**Action item:** Produce an exact transcript of all the records.

**Stored items from a collection:**
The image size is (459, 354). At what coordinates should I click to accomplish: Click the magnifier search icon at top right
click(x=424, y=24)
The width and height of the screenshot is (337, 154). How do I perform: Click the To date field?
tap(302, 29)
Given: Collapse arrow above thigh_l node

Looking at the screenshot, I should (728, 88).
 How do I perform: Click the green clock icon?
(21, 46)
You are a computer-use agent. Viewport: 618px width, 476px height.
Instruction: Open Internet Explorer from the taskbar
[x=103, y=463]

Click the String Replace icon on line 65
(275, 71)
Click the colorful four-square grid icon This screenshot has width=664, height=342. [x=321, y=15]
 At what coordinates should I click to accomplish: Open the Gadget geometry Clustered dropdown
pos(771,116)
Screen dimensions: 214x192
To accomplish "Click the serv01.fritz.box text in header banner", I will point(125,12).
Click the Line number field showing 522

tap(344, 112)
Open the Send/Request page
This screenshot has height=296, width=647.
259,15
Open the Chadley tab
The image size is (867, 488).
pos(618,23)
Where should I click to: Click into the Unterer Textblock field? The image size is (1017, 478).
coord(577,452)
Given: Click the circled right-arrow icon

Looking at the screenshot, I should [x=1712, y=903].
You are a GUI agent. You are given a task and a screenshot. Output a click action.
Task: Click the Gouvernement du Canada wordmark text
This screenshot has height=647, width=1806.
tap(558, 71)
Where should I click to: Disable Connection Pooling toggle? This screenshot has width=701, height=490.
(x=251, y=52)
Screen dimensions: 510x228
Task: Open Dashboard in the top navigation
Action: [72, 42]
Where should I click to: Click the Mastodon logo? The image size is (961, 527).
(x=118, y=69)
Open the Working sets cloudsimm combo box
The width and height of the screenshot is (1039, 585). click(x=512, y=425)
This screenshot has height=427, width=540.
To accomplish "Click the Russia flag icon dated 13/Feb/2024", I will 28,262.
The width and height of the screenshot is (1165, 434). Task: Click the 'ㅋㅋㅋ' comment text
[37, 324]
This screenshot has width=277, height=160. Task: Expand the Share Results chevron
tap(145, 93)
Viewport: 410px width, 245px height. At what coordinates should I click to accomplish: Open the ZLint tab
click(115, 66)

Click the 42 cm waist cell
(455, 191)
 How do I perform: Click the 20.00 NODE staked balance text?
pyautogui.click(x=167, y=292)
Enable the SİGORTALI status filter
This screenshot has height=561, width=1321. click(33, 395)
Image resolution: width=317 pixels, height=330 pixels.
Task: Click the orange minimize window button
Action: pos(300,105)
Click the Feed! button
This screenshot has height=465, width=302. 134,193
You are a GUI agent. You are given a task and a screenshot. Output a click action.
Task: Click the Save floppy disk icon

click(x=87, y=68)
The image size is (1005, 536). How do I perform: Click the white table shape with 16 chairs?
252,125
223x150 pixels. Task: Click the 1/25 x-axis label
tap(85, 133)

**Solution to the exercise:**
The image size is (459, 354). At what coordinates should I click to accomplish: Click the magnifier search icon at top right
click(x=424, y=24)
The width and height of the screenshot is (337, 154). How do I perform: Click the To date field?
tap(302, 29)
Given: Collapse arrow above thigh_l node

Looking at the screenshot, I should (728, 88).
 How do I perform: Click the green clock icon?
(21, 46)
You are a computer-use agent. Viewport: 618px width, 476px height.
Instruction: Open Internet Explorer from the taskbar
[x=103, y=463]

Click the String Replace icon on line 65
(275, 71)
Click the colorful four-square grid icon This screenshot has width=664, height=342. [x=321, y=15]
 At what coordinates should I click to accomplish: Open the Gadget geometry Clustered dropdown
pos(771,116)
Screen dimensions: 214x192
To accomplish "Click the serv01.fritz.box text in header banner", I will point(125,12).
Click the Line number field showing 522

tap(344, 112)
Open the Send/Request page
This screenshot has height=296, width=647.
259,15
Open the Chadley tab
The image size is (867, 488).
pos(618,23)
Where should I click to: Click into the Unterer Textblock field? The image size is (1017, 478).
coord(577,452)
Given: Click the circled right-arrow icon

Looking at the screenshot, I should [x=1712, y=903].
You are a GUI agent. You are given a task and a screenshot. Output a click action.
Task: Click the Gouvernement du Canada wordmark text
This screenshot has height=647, width=1806.
tap(558, 71)
Where should I click to: Disable Connection Pooling toggle? This screenshot has width=701, height=490.
(x=251, y=52)
Screen dimensions: 510x228
Task: Open Dashboard in the top navigation
Action: [72, 42]
Where should I click to: Click the Mastodon logo? The image size is (961, 527).
(x=118, y=69)
Open the Working sets cloudsimm combo box
The width and height of the screenshot is (1039, 585). click(x=512, y=425)
This screenshot has height=427, width=540.
To accomplish "Click the Russia flag icon dated 13/Feb/2024", I will 28,262.
The width and height of the screenshot is (1165, 434). Task: Click the 'ㅋㅋㅋ' comment text
[37, 324]
This screenshot has width=277, height=160. Task: Expand the Share Results chevron
tap(145, 93)
Viewport: 410px width, 245px height. At what coordinates should I click to accomplish: Open the ZLint tab
click(115, 66)

Click the 42 cm waist cell
(455, 191)
 How do I perform: Click the 20.00 NODE staked balance text?
pyautogui.click(x=167, y=292)
Enable the SİGORTALI status filter
This screenshot has height=561, width=1321. click(33, 395)
Image resolution: width=317 pixels, height=330 pixels.
Task: Click the orange minimize window button
Action: pos(300,105)
Click the Feed! button
This screenshot has height=465, width=302. 134,193
You are a GUI agent. You are given a task and a screenshot. Output a click action.
Task: Click the Save floppy disk icon

click(x=87, y=68)
The image size is (1005, 536). How do I perform: Click the white table shape with 16 chairs?
252,125
223x150 pixels. Task: Click the 1/25 x-axis label
tap(85, 133)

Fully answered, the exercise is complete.